Come dialogare, allora,  con questo Paese pervaso da una evidente preoccupazione per il futuro ? Come fare sentire la vicinanza, la condivisione, l’attenzione della politica al vissuto quotidiano delle persone ? Come ritrovare una sintonia fra i ‘luoghi del potere’ ed i ‘luoghi dei cittadini’ che oggi come mai in passato sono così distanti ed estranei ?
Ad esempio, è mai possibile che non si trovi niente di meglio che proporre la soppressione o l’accorpamento di alcune festività per migliorare il prodotto interno lordo ? A questo si riduce la fantasia e la tecnicalità nel nostro Paese ?
L’Italia ha intrapreso ‘un percorso di guerra’, sostiene Monti.

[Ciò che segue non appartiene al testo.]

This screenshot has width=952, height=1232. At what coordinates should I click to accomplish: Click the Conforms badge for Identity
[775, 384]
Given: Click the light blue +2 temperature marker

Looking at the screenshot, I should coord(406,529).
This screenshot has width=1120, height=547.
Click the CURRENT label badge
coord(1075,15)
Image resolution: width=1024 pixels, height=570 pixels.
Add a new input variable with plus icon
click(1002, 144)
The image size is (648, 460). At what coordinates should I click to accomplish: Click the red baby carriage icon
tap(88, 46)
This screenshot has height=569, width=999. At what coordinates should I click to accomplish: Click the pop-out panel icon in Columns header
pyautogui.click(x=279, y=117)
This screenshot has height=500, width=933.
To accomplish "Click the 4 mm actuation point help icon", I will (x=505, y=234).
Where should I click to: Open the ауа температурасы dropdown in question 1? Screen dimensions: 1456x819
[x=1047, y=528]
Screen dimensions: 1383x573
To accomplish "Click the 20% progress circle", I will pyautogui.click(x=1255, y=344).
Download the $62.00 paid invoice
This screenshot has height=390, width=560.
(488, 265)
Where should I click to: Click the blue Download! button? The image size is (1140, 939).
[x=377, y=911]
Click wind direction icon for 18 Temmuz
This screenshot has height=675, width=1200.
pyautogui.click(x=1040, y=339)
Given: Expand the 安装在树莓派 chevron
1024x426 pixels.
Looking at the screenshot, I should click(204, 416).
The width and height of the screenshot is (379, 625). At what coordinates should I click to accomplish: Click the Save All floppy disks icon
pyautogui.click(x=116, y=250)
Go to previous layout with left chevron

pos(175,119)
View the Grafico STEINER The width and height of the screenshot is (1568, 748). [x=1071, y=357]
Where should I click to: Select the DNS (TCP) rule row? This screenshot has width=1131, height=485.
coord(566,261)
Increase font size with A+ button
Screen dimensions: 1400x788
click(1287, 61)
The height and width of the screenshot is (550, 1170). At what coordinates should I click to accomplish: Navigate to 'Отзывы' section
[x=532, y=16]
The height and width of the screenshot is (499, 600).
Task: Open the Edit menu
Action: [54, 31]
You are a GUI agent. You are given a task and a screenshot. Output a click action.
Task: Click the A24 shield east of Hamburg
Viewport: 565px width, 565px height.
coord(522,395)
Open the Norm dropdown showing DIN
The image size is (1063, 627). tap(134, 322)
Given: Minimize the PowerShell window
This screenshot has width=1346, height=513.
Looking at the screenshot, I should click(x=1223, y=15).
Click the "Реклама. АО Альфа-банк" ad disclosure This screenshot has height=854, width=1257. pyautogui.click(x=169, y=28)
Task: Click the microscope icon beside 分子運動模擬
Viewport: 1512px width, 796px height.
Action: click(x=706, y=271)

Giusto guardare in faccia la realtà. Ma certe dichiarazioni sfibrano più delle oscillazioni dello spread perché confermano come il nostro Paese sia ancora sotto i ferri e quanto ancora lontana sia l’uscita dalla sala operatoria.
Tuttavia, a tutto può rinunciare un Paese, ma non a porsi degli obiettivi, dei traguardi.
Un Paese non può smettere di sognare.
Il Presidente del Consiglio si è detto convinto che ‘i frutti arriveranno’, cioè  che i sacrifici oggi richiesti a tutti gli italiani verranno ripagati dalla ripresa che un domani dovrà pur esserci.
Ma intanto la ‘gelata invernale’ continua anche in questa torrida estate. E c’è il rischio, di questo passo, di cominciare a considerare anche i sogni, i traguardi, gli obiettivi come qualcosa a cui dover rinunciare.